It is quite common to see Mercedes-Benz taxis plying the streets of Germany. Mercedes-Benz E-Class taxi models can be found in almost every taxi stand throughout the country. In fact, three of every five taxis in Germany are Mercedes-Benz E-Class. Mercedes’ dominance in its home country isn't expected to be toppled soon, but Jaguar Land Rover of the United Kingdom is taking its chances with the new Jaguar I-Pace.
While 60 percent of all taxis in Germany being Mercedes E-Class, Jaguar is only sending 10 units of the I-Pace. Likewise, these 10 I-Pace units will only be fielded in the city of Munich, which is the home city of another German premium carmaker – BMW. The Jaguar I-Pace crossover taxis will be fielded in the city by Munich’s largest taxi operator.
In a statement, Jaguar Land Rover chief executive Ralf Speth said that the carmaker is inviting people in Munich not just to drive electric vehicles, but also drive Jaguar. He remarked that one of the reasons that Jaguar Land Rover deployed the I-Pace taxis in Munich is the mixed traffic. He remarked that in Munich, the I-Pace will be able experience both city and highway (autobahn) traffics.

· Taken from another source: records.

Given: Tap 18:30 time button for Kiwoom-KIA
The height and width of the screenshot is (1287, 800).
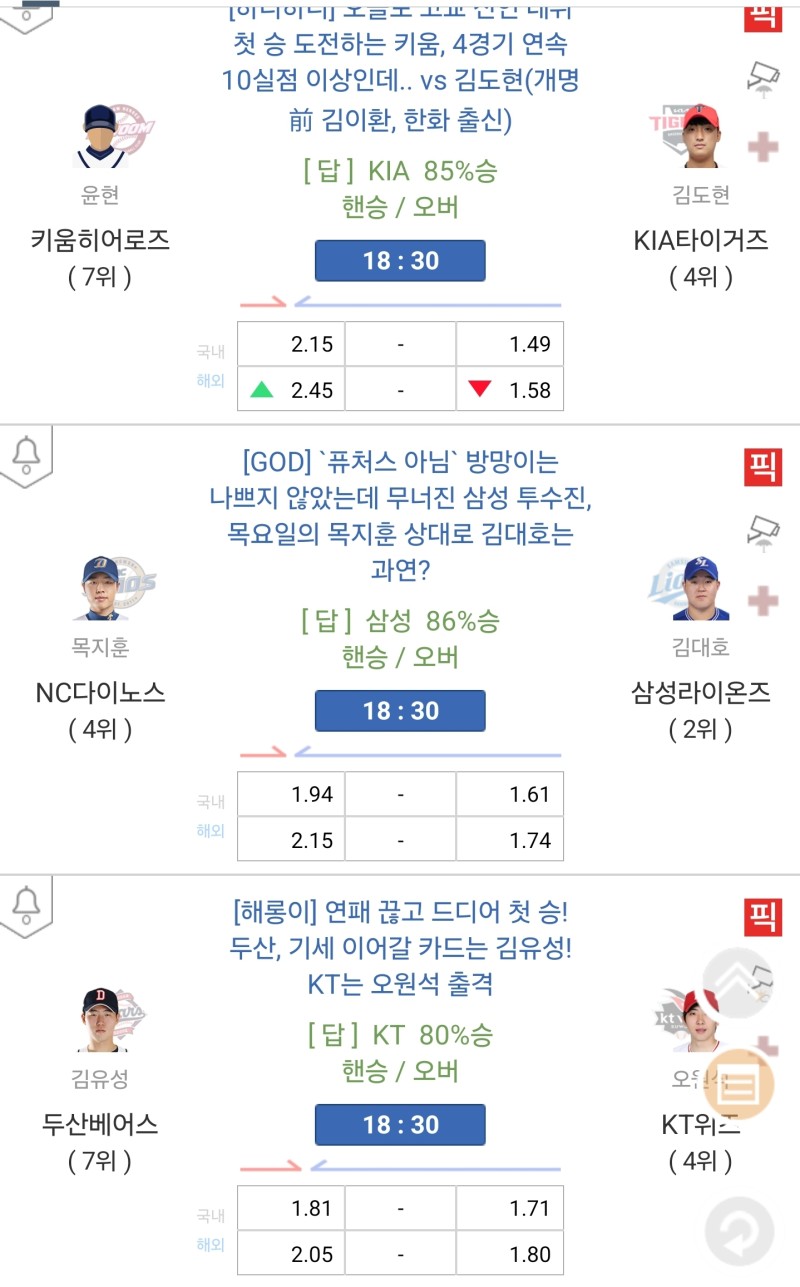Looking at the screenshot, I should pos(400,261).
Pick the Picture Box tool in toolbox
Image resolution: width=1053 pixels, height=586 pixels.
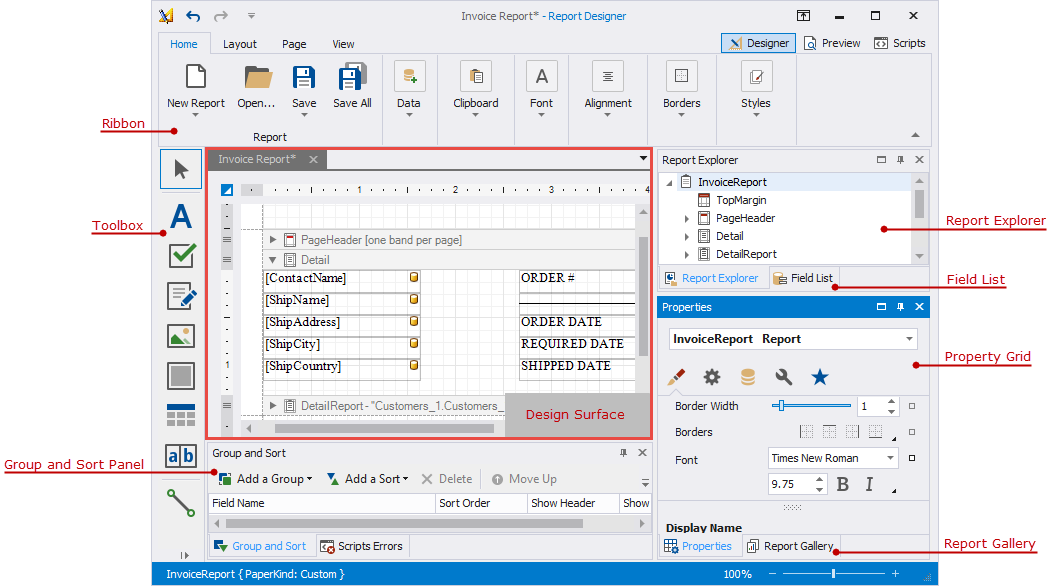pos(181,336)
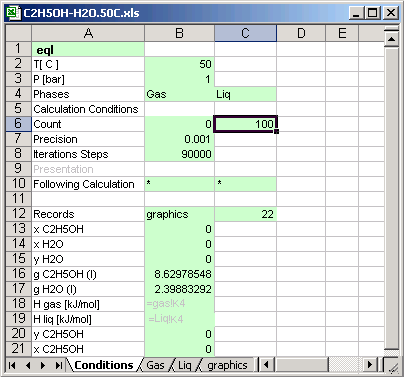The width and height of the screenshot is (404, 377).
Task: Click previous sheet tab navigation arrow
Action: 28,365
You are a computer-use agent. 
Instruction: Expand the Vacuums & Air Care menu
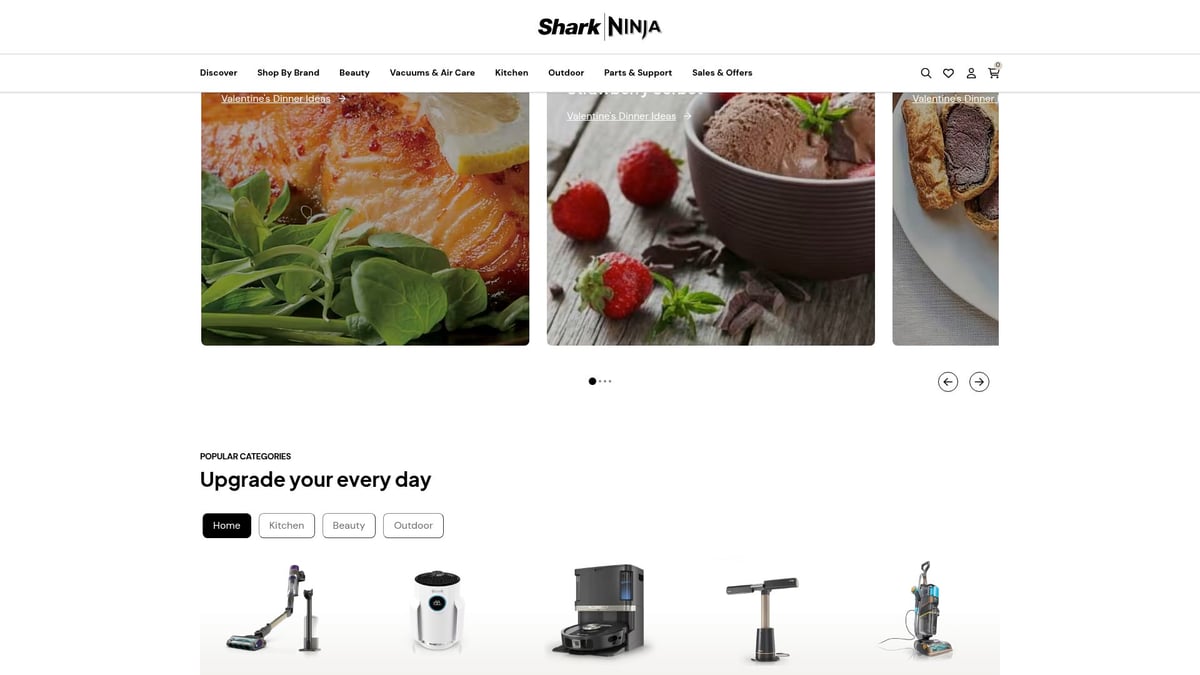point(432,73)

The fielding of Jaguar I-Pace taxis forms part of a plan by the city of Munich to reduce area pollution. Munich is known for having one of the highest levels of pollution coming from diesel vehicles among German cities. Eyeing to ban older cars, Munich is seeing electric cars as one of the ways that air pollution could be reduced or be prevented from further accelerating.
To entice its residents to ride electric-powered taxis like the Jaguar I-Pace, the city of Munich will subsidizing every ride in the new cars. In fact, the city will be pay 20 cents per kilometer travelled.
Electric taxis, however, are nothing new. Nissan has been pitching its Leaf and e-NV200 units as sustainable zero-emission units to taxi company. Likewise, Tesla Model S taxis can be found in the streets of many cities in The Netherlands and Norway.
While electric vehicles offer lower operating costs than their gasoline or diesel counterparts, there has been a question about their range. But for the Jaguar I-Pace, its deployment as a taxi doesn’t just serve as an advertisement, but also help prove its durability, efficiency and range. Powered by a 395-hp electric drivetrain, the I-Pace gets its juice from a 90-kWh lithium-ion battery. Overall, the I-Pace can travel for a distance of nearly 300 miles. In addition, it can be recharged up to 80 percent of its capacity in just 40 minutes using a 100 kW charger.